Cosa vuole Renzi, e cosa serve alla destra

Se evitate di guardare il dito (le primarie del centrosinistra) e vi concentrate sulla Luna (la politica post-2013) potete capire con facilità dove vuole andare a parare Matteo Renzi. 

Il Pd e la conta interna sono solo un mezzo, non il fine, con cui il sindaco di Firenze punta ad una leadership molto più ampia, forse la prima autenticamente post-partisan del nostro paese. Sa in partenza di avere poche residue possibilità di vincere la sfida delle primarie. I sondaggi più autorevoli lo accreditano di un consenso interno tra il 25% e il 30% a seconda che la sfida sia secca contro Bersani o allargata ad altri contendenti (Vendola, Puppato, Civati). 

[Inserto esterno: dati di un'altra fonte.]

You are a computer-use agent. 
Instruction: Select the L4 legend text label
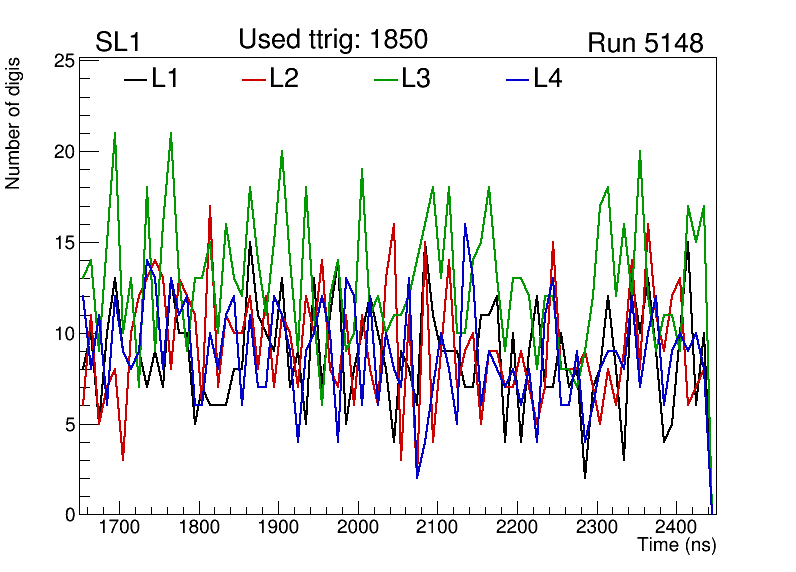click(548, 79)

Numeri che ad oggi impediscono di pensare in grande e di espugnare il fortino rosso costruito dallo storico voto post-pci: sindacati, cooperative, pubblico impiego sono tutti serbatoi di consenso formidabili per il centrosinistra nazionale e sono tutti, per ragioni diverse, molto scettici sul Renzi-pensiero.  

Ma allora cosa spinge l’enfant prodige fiorentino ad intraprendere una sfida così ardita, costosa e certamente rischiosa per chi potrebbe avere davanti almeno altri otto anni da sindaco di una delle città più importanti della penisola? Non certo la guida del Pd, che rimane ricompensa esigua per lo sforzo titanico che attende chi si cimenta in questa corsa. 

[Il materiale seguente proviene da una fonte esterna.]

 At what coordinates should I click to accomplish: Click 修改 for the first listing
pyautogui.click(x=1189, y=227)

A stuzzicare Matteo Renzi c’è dell’altro, che va oltre le tradizionali divisioni tra centrodestra e centrosinistra che hanno, dal 1994 ad oggi, spaccato il nostro paese. La lenta uscita di scena di Silvio Berlusconi, colpi di coda degli ultimi giorni inclusi, apre praterie politiche che nessuno è riuscito ad occupare. Non ce l’hanno fatta, per debolezze endemiche, i dirigenti ufficiali del Pdl. Non ci sono riusciti, per impossibilità ad essere credibili, i centristi del Terzo Polo. E non ci stanno riuscendo, peccando di elitarismo simil-bocconiano, i liberisti chic di Fermare il Declino. Ma qualcuno dovrà raccogliere l’eredità politica del Cavaliere, fatta di percentuali di consenso importanti e di una capacità fuori dagli schemi di parlare agli outsider della politica. 

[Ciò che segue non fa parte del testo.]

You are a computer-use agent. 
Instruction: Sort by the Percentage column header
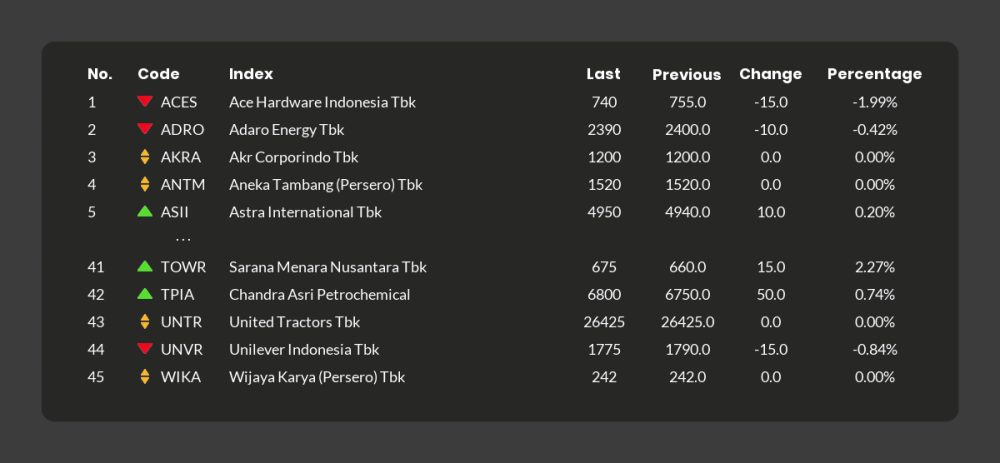coord(874,74)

Le ultime bordate di Renzi contro la cultura sessantottina o il suo rapporto conflittuale con i sindacati fiorentini stanno perfettamente all’interno di un canovaccio che punta a togliere ogni punto di riferimento agli elettori, ribaltare completamente (e continuamente) il piano del dibattito e oscillare tra richieste di rinnovamento essenzialmente interne e appelli al paese e agli elettori di centrodestra.  

Voteremo per Matteo Renzi? Certamente no. Renzi è un uomo di centrosinistra che prova a fare l’occhiolino al centrodestra ma che resta profondamente legato al blocco culturale e politico che gli ha garantito l’elezione a presidente della Provincia e a sindaco di Firenze. Il centrodestra ha bisogno di altro. E non è nemmeno difficile da trovare, perché quel che serve al blocco moderato è scritto a caratteri cubitali nel dna di questa maggioranza silenziosa: un leader anti-tasse, capace di disegnare lo stato come il male minore e di ridisegnarne i confini di conseguenza; un uomo di valore e di valori, orgoglioso della nostra tradizione nazionale. Qualcuno capace di declinare al futuro la parola “libertà”.